Municipal revenue was impacted by the economic fallout the COVID-19 pandemic; however, officials said their cities are equipped to weather the storm.
West Lake Hills saw a 20.54% drop in sales tax revenue for April, as coronavirus restrictions limited operations at nonessential businesses. Despite the significant hit, Mayor Linda Anthony said in May the city is in relatively good financial shape given the circumstances.
“We certainly don’t like to see double-digit reductions in sales tax revenue,” City Administrator Travis Askey said in an email to Community Impact Newspaper. “However, this month’s allocation wasn’t entirely unexpected since it represents consumer spending from 45 days prior.”
Sales tax revenue makes up 67% of West Lake Hills’ overall tax revenue, according to the fiscal year 2019-20 budget. However, due to decreases in administration and public works expresses, the overall hit on the city will not be as drastic.
Council previously discussed a recommended budget amendment of $300,000 to reflect the losses.
“Hopefully, it won’t get worse, but we recognize it’s a long, slow process, and we’re prepared accordingly,” Askey said.
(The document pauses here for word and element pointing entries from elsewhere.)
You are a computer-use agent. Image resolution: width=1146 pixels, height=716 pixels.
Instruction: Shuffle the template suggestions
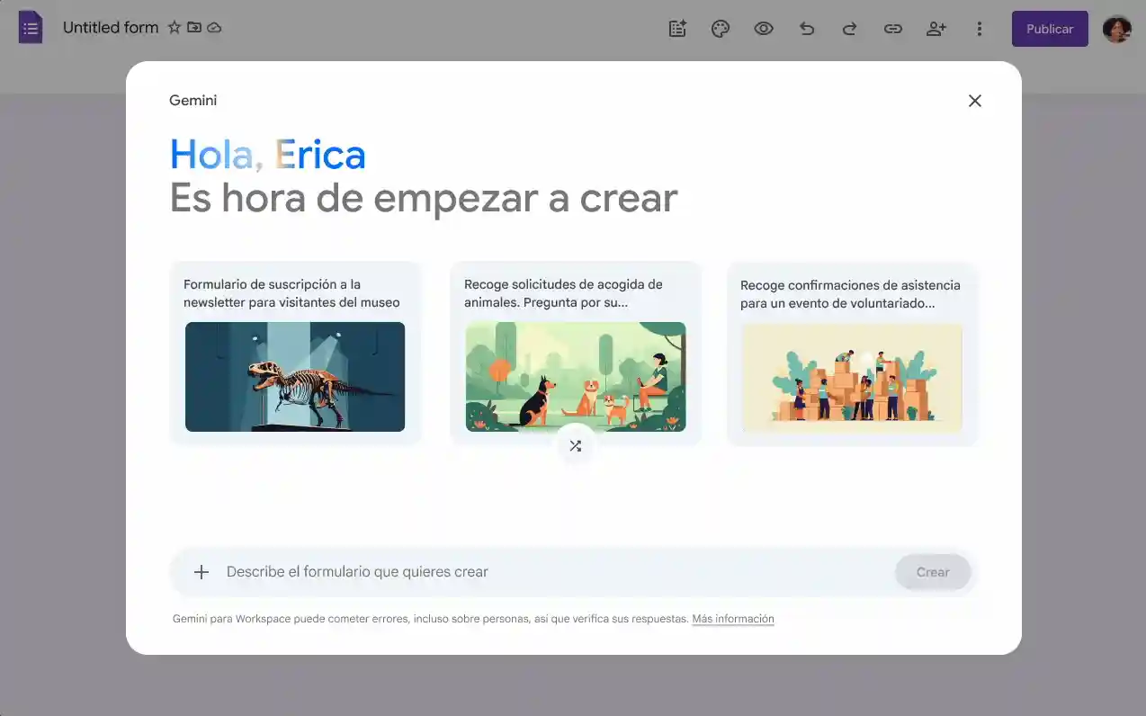(575, 444)
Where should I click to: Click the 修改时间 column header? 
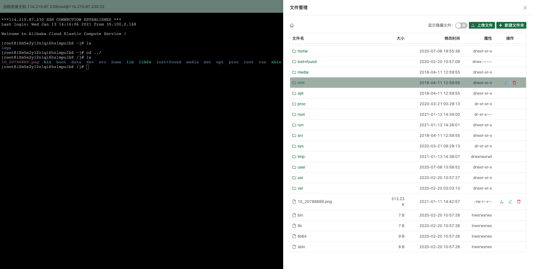click(x=452, y=38)
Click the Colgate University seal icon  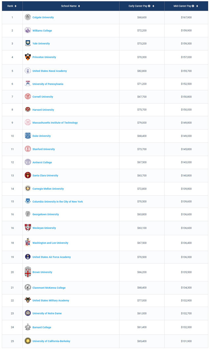(x=28, y=17)
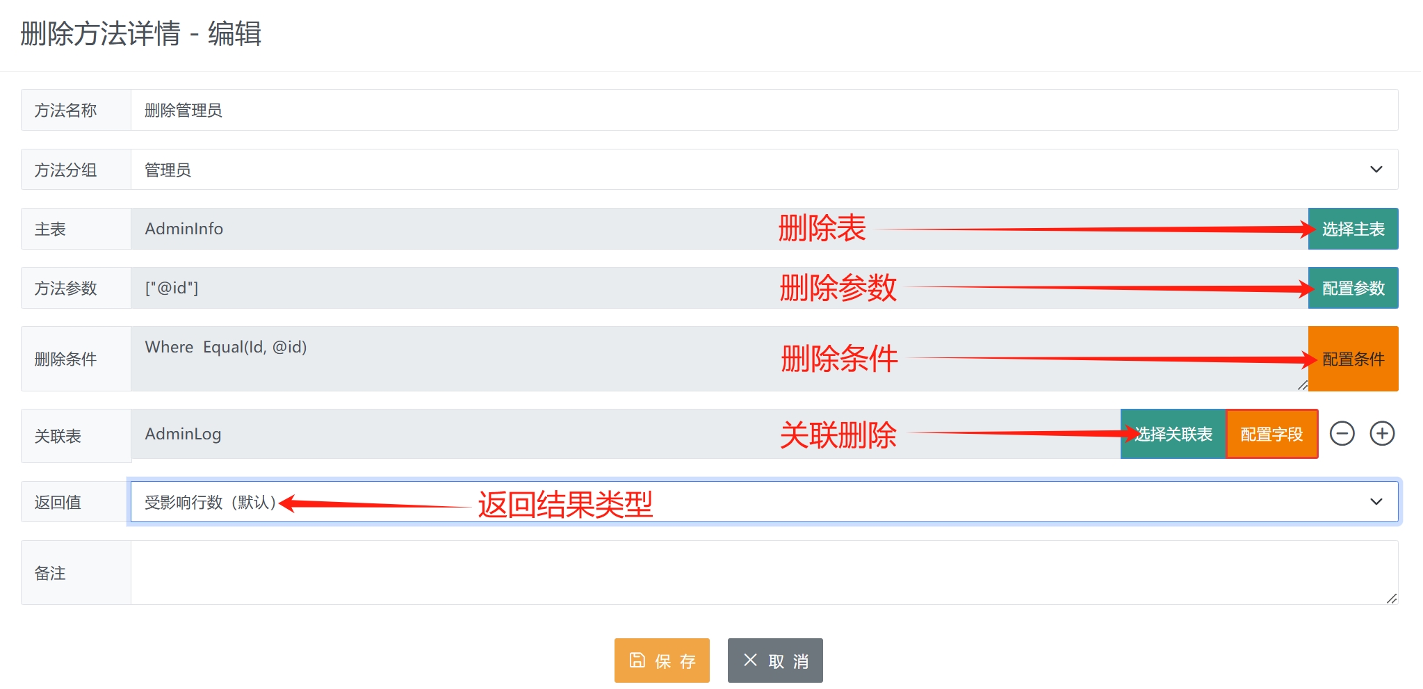Screen dimensions: 1423x689
Task: Expand the 返回值 dropdown chevron
Action: tap(1376, 502)
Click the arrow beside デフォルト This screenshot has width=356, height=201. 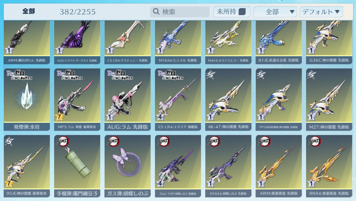337,12
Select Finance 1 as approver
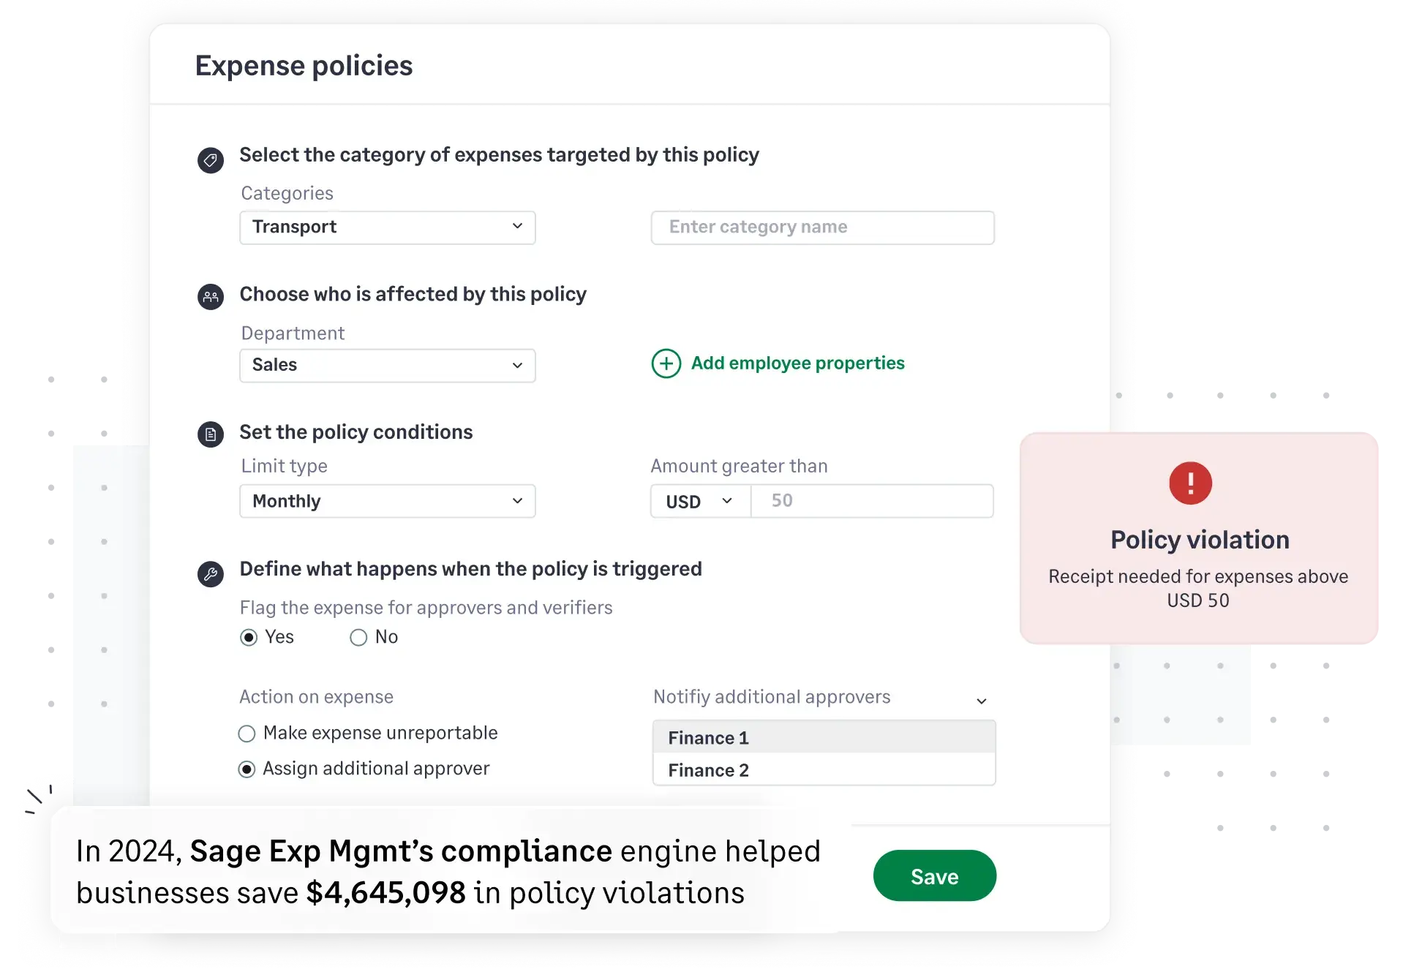 coord(823,738)
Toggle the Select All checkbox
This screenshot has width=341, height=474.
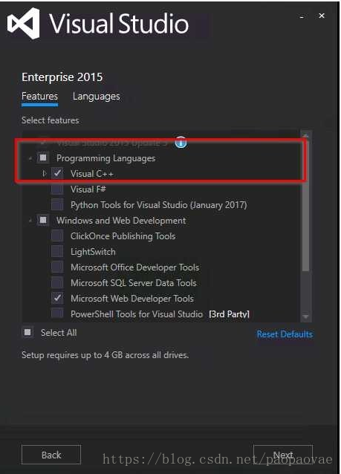(x=27, y=333)
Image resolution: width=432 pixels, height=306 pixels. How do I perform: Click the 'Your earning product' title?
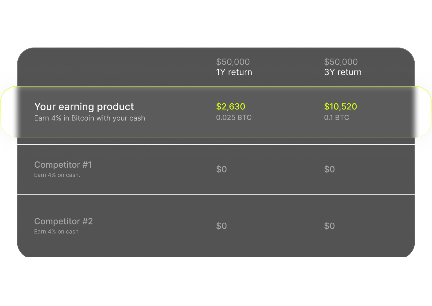click(x=84, y=107)
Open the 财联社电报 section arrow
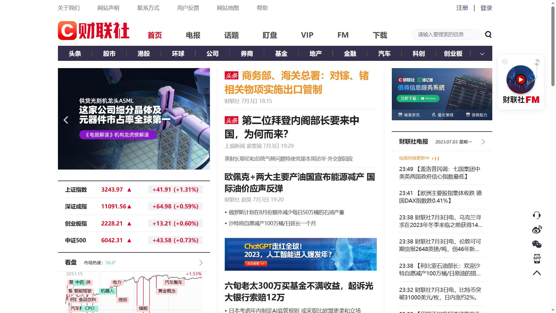Viewport: 556px width, 313px height. coord(483,142)
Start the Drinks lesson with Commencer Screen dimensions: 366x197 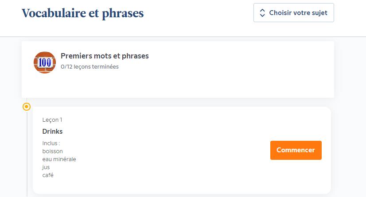point(296,150)
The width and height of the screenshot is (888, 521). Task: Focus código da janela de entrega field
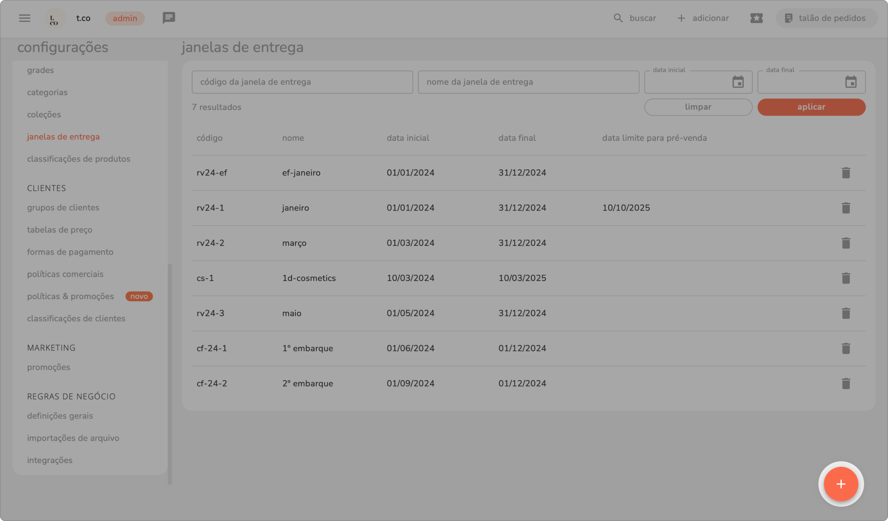(x=302, y=82)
The neighboring city of Rollingwood experienced a steeper drop in revenue, with a sales tax decrease of 42.69%. The data showed a notable difference when compared to the previous month’s numbers.
At the beginning of the pandemic, Rollingwood was experiencing a revenue increase. March sales tax revenue reflecting a year-over-year increase of 21.38%, which was attributed by Amber Lewis, city administrator to record sales at the city’s Trader Joe's.
However, sales tax makes up a smaller percentage of Rollingwood’s budgeted tax revenue. Property taxes account for about 80% of the revenue and sales tax 20%.
Decreases in Lakeway were less severe. City Manager Julie Oakley said during a June 16 council meeting that collections were $25,000 short. Comptroller data showed a decrease of 13.67% when compared to April 2019.
"We were very excited to see our sales tax number come in, which was our collections for April. ... We were all kind of holding our breath," Oakley said, adding that in total, the city should come in close to the projected with regard to sales tax.